## Aim of the task
Please print all of the records shown below, exactly as given.

## Supplied material
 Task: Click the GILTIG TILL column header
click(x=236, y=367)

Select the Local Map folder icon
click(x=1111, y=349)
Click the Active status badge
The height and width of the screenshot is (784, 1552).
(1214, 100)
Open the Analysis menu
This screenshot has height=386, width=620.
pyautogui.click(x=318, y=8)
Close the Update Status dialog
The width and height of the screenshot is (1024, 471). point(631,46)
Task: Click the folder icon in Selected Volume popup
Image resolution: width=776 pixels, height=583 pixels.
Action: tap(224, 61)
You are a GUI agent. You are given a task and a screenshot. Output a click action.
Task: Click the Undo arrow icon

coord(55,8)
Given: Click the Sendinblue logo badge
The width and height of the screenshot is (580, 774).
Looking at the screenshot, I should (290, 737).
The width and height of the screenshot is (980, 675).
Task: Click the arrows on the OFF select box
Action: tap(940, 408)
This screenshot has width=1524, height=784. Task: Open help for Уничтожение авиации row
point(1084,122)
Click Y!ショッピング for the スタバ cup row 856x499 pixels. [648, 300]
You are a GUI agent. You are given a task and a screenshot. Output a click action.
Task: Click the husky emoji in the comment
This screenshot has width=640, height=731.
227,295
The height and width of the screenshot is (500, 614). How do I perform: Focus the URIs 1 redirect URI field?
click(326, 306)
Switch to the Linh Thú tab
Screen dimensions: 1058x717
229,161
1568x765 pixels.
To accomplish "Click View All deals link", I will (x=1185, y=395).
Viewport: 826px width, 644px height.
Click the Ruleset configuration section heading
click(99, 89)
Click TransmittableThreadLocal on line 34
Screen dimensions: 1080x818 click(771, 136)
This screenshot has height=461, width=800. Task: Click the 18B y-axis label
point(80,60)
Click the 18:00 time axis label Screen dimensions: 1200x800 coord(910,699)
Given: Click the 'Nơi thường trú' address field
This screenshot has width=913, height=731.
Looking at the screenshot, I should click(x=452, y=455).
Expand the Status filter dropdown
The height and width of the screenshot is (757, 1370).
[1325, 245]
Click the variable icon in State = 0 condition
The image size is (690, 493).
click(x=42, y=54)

## Reply to the exercise
 Task: Click the GILTIG TILL column header
click(x=236, y=367)

Select the Local Map folder icon
click(x=1111, y=349)
Click the Active status badge
The height and width of the screenshot is (784, 1552).
(1214, 100)
Open the Analysis menu
This screenshot has height=386, width=620.
pyautogui.click(x=318, y=8)
Close the Update Status dialog
The width and height of the screenshot is (1024, 471). point(631,46)
Task: Click the folder icon in Selected Volume popup
Image resolution: width=776 pixels, height=583 pixels.
Action: tap(224, 61)
You are a GUI agent. You are given a task and a screenshot. Output a click action.
Task: Click the Undo arrow icon

coord(55,8)
Given: Click the Sendinblue logo badge
The width and height of the screenshot is (580, 774).
Looking at the screenshot, I should (290, 737).
The width and height of the screenshot is (980, 675).
Task: Click the arrows on the OFF select box
Action: tap(940, 408)
This screenshot has width=1524, height=784. Task: Open help for Уничтожение авиации row
point(1084,122)
Click Y!ショッピング for the スタバ cup row 856x499 pixels. [648, 300]
You are a GUI agent. You are given a task and a screenshot. Output a click action.
Task: Click the husky emoji in the comment
This screenshot has width=640, height=731.
227,295
The height and width of the screenshot is (500, 614). How do I perform: Focus the URIs 1 redirect URI field?
click(326, 306)
Switch to the Linh Thú tab
Screen dimensions: 1058x717
229,161
1568x765 pixels.
To accomplish "Click View All deals link", I will (x=1185, y=395).
Viewport: 826px width, 644px height.
Click the Ruleset configuration section heading
click(99, 89)
Click TransmittableThreadLocal on line 34
Screen dimensions: 1080x818 click(771, 136)
This screenshot has height=461, width=800. Task: Click the 18B y-axis label
point(80,60)
Click the 18:00 time axis label Screen dimensions: 1200x800 coord(910,699)
Given: Click the 'Nơi thường trú' address field
This screenshot has width=913, height=731.
Looking at the screenshot, I should click(x=452, y=455).
Expand the Status filter dropdown
The height and width of the screenshot is (757, 1370).
[1325, 245]
Click the variable icon in State = 0 condition
The image size is (690, 493).
click(x=42, y=54)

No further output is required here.